Lyra Ngalia (aka lyrangalia) is a girl engineer by day and a fangirl by night. She was handed a copy of The Adventures of Sherlock Holmes at age 9, at which point her reaction was "BUT HOW DID HE DO THAT. GIMME MORE". She has been flitting through fandom since the mid 90s, along the way flirting with cosplay, fanfiction, roleplaying, convention running, and media analysis. And while she always finds herself returning to her first love of fanfiction, she's finding the lure of sourcing that perfect cosplay accessory to be very hard to resist.  Her contributions to Sherlock Holmes fandom include "The Adler Conundrum: How Elementary Solved the Problem of The Woman", co-authoring the ongoing "Death Takes A Holiday," and proving to last year's Seattle Sherlockians that it is, in fact, possible to walk in 5 inch stiletto heels. You just can't corner very well.

Mallory Turner (aka Lascaux) is a fan artist and sculptor who has long participated in fandom and drawing Sherlock and John on tumblr. She is also the artist behind the Basil of Baker Street puppet featured in Vicious & Vulgar. 

Sammy Scott is a native Seattlite with theater and fandom in her blood. An alumni of Western Washington University (where she studied stage management and playwriting), Scott is busy breaking into the professional world of theater. Most recently, she was invited to the Eugene O'Neill Theater Center in Connecticut for her work in theatrical journalism and criticism. A firm fan of anything fictional, Scott spent her youth trolling fan websites and text-based roleplaying message boards. She is excited to explore one of her favorite obsessions with Luhrs, and hopes the fans and audience will share in their adventure!​

Sketchlock is a student at RCAD and her two main goals are to become an illustrator and not get deported out of the US. She loves video games and puzzles and is obsessed with Rubix Cubes, puns, and baby seals. She is infamous for her "seals" (instead of "feels") sketches and her primary fandoms currently are Sherlock and Hannibal. She struggles every day with how to hold all the seal feels.

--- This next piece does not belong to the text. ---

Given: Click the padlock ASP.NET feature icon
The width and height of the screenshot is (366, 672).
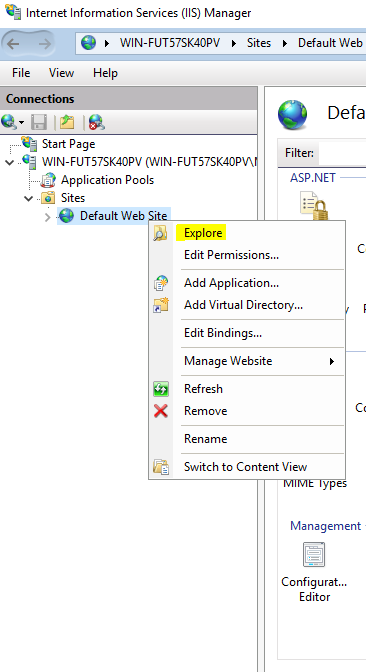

Songlin has been writing fanfiction on and off since she was about twelve. She is pleased to announce that the quality thereof has substantially improved. After a lifetime of mild enthusiasm towards the Sherlock canon, she fell headfirst into the fandom just before the airing of series 2 of BBC Sherlock and took up fanfiction again with a vengeance. Her likes include fancy tea and unresolved romantic tension. One day she plans to teach children and raise a generation of justice-minded nerds.

Tom Keogh is an arts journalist and critic for The Seattle Times. He is also a contributor to various arts-industry (Symphony; SDC Journal) publications and Humanities magazine. Tom formally wrote for Seattle Weekly and Eastsideweek, was a film critic for KUOW-FM and has contributed to Rolling Stone, MSN, Chicago Reader and Village Voice. He is touring Washington state as a Humanities Washington speaker, presenting "Dr. Doyle and Mr. Holmes: The Cultural Staying Power of Sherlock Holmes". Tom has taught film history at NSCC, co-founded the Seattle Filmhouse and was an assistant director for SIFF. He is currently writing a play about Sherlock Holmes for the Seattle Children’s Theatre.

Teabeforewar loves to create silly, playful, and often irreverant art based off of Sherlock Holmes and John Watson and is a proud creator and supporter of such AUs as Tunalock, BatJohn, OctoJohn, OtterLock, HedgehogJohn, and many others. Not only does she make adorable art, but she also does animation, so her creations can run and frolic over the internet.